[Source extract Boundary: Start]
= Property law in Ghana =

Property law in Ghana is the area of formal and informal law that governs how citizens can acquire, register, and maintain property. Property in this instance pertains to physical land and its resources. Property can be bought and acquired following statutory or customary laws. Eighty percent of land in Ghana is owned through customary law and the remaining twenty percent is bought and sold through a formal statutory measures.

Property rights in Ghana have evolved from its pre-colonial, colonial, and post-colonial forms to encompass a blend between customary and statutory property laws. Ghana's current property rights system is governed by the Land Bill of 2016 and several regional customary policies.

== History ==
During the colonial era, the British ruled the Gold Coast (which is now considered modern day Ghana) through indirect rule. Under such a system, the chiefs upheld customary law, but did not have resources or power to uphold decisions if they faced opposition from their people, which made chiefs reliant on the British to help enforce their rulings. The chiefs also served as political advisors to the British for policy making in the region, but had no concrete power in the policy production process. This aspect of indirect rule led many chiefs to feed the British false or unfounded information in attempts to sway policy in their favor.

The discovery of gold and minerals in the Gold Coast made the region a hub for investors looking to purchase land. Land quickly became commercialized, driving land prices up in the mid-1800s. Chiefs sold land without regard to legal property laws, often selling the same piece of land to multiple buyers. To combat such behavior, the British proposed the 1897 Land Bill which identified ‘waste lands, forest lands, and mineral lands in the Queen’ which would prevent Africans from claiming ownership of land unless they could provide concrete proof of ownership. Indigenous elites and traditional rulers argued against this bill arguing that the Land Bill could not be legitimate due to the fact there were no 'waste lands' in the Gold Coast because all land was accounted for through customary law. The British responded to this pushback by withdrawing the Lands Bill.
[Source extract Boundary: End]
[Supplied information Boundary: Start]
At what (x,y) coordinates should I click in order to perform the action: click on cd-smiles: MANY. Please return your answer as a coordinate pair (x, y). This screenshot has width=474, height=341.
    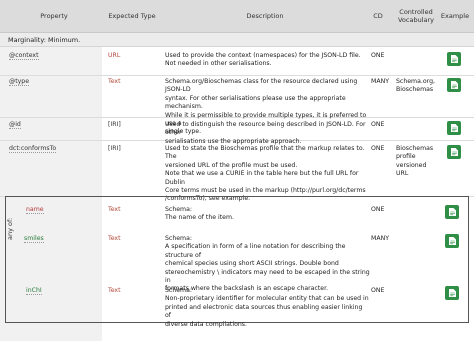
    Looking at the image, I should click on (380, 238).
[Supplied information Boundary: End]
→ Required actions
1. According to the passage on property law in Ghana, what share of land in Ghana is owned through customary law?
2. Reproduce the passage on property law in Ghana, starting with "Property law in Ghana is" and going on through "formal statutory measures.".
3. Continue the passage on property law in Ghana from the point where it ends.

→ Per-task answers
1. Eighty percent.

2.
Property law in Ghana is the area of formal and informal law that governs how citizens can acquire, register, and maintain property. Property in this instance pertains to physical land and its resources. Property can be bought and acquired following statutory or customary laws. Eighty percent of land in Ghana is owned through customary law and the remaining twenty percent is bought and sold through a formal statutory measures.

3.
After the withdrawal of the 1897 Lands Bill, chiefs were able to handle private property matters however they wanted, often granting land ownership without uniformity and making the process malleable by “reinventing” the traditional state. Such a reinvention utilized indirect rule, which gave chiefs the right to define and apply property rights. Rulers changed what was understood as traditional institutions of their state by manipulating the functions and capabilities of the state council, rulers, and laws of inheritance. They did this for each property litigation in order to financially gain from each land transaction.

With independence, Kwame Nkrumah completely changed private land ownership by combining the state's power over property rights and assuming all powers of local institutions. His government rejected traditional rulers influence over the administration of local affairs. The Local Courts Act, 1958 (No. 23) outlawed native powers and appointed government magistrates as responsible for settling issues concerning customary law.

== Statutory law ==
Ghana's current property statutory law system is an amalgamation of departments and policies aimed at identifying procedures associated with the acquisition, registration, and ownership of land. Ghana codified laws about land ownership in the constitution of Ghana ratified in 1992.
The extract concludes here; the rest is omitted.